In de La Brea-teerputten, pal in het midden van Los Angeles, hebben paleontologen gigantische mastodonen, sabeltandkatten en andere ijstijdschatten opgegraven die in de teer zaten. De teerputten waren en zijn een bedrieglijk gevaarlijke plaats, zegt Earth magazine. "Slechts vier centimeter teer kan genoeg zijn om een groot dier in de val te lokken."
In tegenstelling tot de meeste fossiele steengroeven vormen de teerputten van La Brea nog steeds een actief gevaar. “Als je aan de teerputten werkt, ga je op een gegeven moment in een teerzeep stappen. Het is bijna een overgangsritueel ”, zegt Anna Holden, paleo-entomoloog in het Natural History Museum van Los Angeles County in Californië.

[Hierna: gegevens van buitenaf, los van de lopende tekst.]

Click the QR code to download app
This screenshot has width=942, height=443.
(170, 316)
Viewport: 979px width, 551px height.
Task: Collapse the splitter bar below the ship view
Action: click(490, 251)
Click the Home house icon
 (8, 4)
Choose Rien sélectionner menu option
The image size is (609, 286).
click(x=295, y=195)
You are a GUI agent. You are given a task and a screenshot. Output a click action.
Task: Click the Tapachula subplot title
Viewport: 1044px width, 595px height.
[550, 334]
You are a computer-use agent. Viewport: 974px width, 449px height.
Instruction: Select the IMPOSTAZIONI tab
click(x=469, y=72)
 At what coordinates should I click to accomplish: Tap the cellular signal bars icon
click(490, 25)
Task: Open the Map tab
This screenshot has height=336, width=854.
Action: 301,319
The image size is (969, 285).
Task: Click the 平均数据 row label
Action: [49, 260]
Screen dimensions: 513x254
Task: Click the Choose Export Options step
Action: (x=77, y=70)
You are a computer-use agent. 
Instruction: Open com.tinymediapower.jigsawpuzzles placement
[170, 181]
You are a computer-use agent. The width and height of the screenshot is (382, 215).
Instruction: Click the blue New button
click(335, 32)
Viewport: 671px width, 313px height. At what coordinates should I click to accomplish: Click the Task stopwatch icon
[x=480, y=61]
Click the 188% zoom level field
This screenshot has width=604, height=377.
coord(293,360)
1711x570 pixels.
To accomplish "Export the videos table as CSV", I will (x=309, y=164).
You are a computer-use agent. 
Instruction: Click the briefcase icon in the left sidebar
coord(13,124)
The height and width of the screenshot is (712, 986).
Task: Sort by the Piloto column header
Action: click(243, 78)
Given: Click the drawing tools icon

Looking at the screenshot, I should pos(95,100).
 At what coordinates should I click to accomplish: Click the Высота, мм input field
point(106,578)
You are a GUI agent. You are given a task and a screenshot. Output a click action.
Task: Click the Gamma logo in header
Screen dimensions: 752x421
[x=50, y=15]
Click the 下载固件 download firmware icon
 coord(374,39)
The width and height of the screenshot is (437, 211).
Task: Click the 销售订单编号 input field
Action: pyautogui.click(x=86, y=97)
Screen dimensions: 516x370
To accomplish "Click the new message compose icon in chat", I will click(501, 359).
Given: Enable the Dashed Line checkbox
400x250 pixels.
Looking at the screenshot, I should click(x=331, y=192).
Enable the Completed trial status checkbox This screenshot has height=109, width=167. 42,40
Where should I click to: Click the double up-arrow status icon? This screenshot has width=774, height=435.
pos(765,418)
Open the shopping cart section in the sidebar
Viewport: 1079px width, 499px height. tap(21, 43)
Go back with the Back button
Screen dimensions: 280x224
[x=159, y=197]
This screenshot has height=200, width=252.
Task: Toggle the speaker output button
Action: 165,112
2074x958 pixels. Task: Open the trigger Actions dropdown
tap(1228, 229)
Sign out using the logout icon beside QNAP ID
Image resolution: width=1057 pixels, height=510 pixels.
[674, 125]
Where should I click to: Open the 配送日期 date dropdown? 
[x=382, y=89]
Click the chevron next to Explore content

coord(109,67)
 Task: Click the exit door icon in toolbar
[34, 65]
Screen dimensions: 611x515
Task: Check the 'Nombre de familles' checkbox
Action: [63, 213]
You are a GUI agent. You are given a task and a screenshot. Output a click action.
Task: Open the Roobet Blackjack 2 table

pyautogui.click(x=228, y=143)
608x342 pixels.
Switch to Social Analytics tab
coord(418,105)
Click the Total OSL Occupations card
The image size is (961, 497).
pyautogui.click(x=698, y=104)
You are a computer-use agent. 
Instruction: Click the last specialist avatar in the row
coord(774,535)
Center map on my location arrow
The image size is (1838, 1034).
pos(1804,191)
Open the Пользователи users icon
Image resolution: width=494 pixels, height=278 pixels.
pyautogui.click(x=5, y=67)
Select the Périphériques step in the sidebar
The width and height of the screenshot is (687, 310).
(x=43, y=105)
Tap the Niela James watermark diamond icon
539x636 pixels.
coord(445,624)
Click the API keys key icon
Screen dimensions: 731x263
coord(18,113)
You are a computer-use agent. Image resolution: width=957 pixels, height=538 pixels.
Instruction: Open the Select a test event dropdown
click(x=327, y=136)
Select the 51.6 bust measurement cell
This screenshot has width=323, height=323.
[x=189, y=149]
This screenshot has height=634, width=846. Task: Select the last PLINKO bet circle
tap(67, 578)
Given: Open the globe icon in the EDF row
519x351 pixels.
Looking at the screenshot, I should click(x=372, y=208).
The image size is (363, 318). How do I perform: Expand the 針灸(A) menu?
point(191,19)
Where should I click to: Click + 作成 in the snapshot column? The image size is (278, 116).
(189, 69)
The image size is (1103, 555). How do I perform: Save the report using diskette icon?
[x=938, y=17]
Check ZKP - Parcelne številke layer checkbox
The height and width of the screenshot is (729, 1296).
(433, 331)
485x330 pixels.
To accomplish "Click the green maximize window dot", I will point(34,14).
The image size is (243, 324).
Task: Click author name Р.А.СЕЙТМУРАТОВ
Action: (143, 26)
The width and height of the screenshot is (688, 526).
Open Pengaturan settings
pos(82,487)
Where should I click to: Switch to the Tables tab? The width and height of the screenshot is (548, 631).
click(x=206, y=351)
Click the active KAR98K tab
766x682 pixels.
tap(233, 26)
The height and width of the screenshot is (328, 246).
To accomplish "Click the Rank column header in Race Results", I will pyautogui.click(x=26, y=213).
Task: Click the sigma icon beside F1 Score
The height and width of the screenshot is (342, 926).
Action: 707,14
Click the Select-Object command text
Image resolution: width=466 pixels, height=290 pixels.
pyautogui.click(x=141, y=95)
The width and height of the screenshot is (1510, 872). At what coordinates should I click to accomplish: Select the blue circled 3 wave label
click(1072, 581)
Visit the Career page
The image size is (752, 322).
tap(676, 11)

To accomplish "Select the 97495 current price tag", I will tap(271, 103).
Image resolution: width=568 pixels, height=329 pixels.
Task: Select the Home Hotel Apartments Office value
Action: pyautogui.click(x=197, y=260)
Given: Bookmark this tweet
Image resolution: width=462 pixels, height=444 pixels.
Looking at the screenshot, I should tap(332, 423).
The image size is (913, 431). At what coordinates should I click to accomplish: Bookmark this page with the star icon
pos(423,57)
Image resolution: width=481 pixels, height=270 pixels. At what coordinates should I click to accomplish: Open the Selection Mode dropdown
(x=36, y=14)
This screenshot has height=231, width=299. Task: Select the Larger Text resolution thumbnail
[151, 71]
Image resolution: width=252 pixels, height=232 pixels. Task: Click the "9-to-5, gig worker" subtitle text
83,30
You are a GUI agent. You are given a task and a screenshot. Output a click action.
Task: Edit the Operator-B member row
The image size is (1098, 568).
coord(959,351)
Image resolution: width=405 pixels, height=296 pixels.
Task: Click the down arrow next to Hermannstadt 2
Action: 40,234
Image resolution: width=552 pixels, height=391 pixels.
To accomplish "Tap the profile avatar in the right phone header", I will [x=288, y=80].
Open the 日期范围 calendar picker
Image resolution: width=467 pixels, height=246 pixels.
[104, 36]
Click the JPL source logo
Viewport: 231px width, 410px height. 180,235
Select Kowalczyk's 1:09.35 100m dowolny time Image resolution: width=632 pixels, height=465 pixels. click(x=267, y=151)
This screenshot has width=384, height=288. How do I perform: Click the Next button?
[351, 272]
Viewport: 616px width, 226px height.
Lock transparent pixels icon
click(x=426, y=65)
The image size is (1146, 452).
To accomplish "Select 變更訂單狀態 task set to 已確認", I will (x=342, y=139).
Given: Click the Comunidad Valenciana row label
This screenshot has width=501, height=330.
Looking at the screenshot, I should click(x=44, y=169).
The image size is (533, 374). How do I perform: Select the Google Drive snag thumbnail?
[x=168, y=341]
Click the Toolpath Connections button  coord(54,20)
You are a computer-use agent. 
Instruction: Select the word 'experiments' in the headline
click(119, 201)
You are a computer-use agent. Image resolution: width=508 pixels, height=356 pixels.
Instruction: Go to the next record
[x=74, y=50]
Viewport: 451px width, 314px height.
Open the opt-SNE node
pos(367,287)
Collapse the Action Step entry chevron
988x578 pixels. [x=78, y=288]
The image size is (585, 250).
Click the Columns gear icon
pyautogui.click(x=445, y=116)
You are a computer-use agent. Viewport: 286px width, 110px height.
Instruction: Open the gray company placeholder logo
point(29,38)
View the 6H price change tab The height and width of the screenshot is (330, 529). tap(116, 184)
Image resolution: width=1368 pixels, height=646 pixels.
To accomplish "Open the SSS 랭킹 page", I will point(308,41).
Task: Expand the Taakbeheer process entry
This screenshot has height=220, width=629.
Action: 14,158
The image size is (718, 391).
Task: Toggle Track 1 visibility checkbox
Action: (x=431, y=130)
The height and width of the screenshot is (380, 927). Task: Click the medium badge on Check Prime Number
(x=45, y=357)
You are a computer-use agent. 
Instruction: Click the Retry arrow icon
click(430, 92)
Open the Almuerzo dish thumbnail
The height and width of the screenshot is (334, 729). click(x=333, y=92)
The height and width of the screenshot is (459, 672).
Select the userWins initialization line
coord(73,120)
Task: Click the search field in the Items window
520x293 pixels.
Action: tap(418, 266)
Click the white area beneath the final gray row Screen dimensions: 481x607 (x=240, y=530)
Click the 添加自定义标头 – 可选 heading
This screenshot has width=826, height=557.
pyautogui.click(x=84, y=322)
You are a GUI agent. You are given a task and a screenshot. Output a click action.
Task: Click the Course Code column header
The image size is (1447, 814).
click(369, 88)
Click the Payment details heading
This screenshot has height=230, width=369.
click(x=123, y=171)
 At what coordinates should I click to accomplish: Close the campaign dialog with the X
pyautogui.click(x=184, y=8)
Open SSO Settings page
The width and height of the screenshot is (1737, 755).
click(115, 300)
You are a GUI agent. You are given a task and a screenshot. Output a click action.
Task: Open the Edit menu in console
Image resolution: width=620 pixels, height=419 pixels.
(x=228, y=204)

Zodra ze in een teer sijpelden, zouden dieren uiteindelijk in de aarde zinken. Maar dat is niet de enige reden waarom ze dodelijk waren, zegt de aarde, die nieuw onderzoek beschrijft. Eenmaal verstrikt bleven dieren maandenlang aan de oppervlakte - vaak 17 tot 20 weken. Daar zaten ze aanlokkelijk aas voor zwervende aaseters.
Directe wolven, die tot 11.000 jaar geleden door de westelijke VS zwierven, werden vaak bedrogen door wat een gemakkelijke maaltijd leek, zegt het Page Museum, dat werkt met fossielen uit de teerputten. Meer dan 4.000 verschrikkelijke wolven zijn uit de putten getrokken, zegt het museum: "De meesten zaten waarschijnlijk vast in een poging om zich te voeden met andere dieren die vast zaten in het asfalt."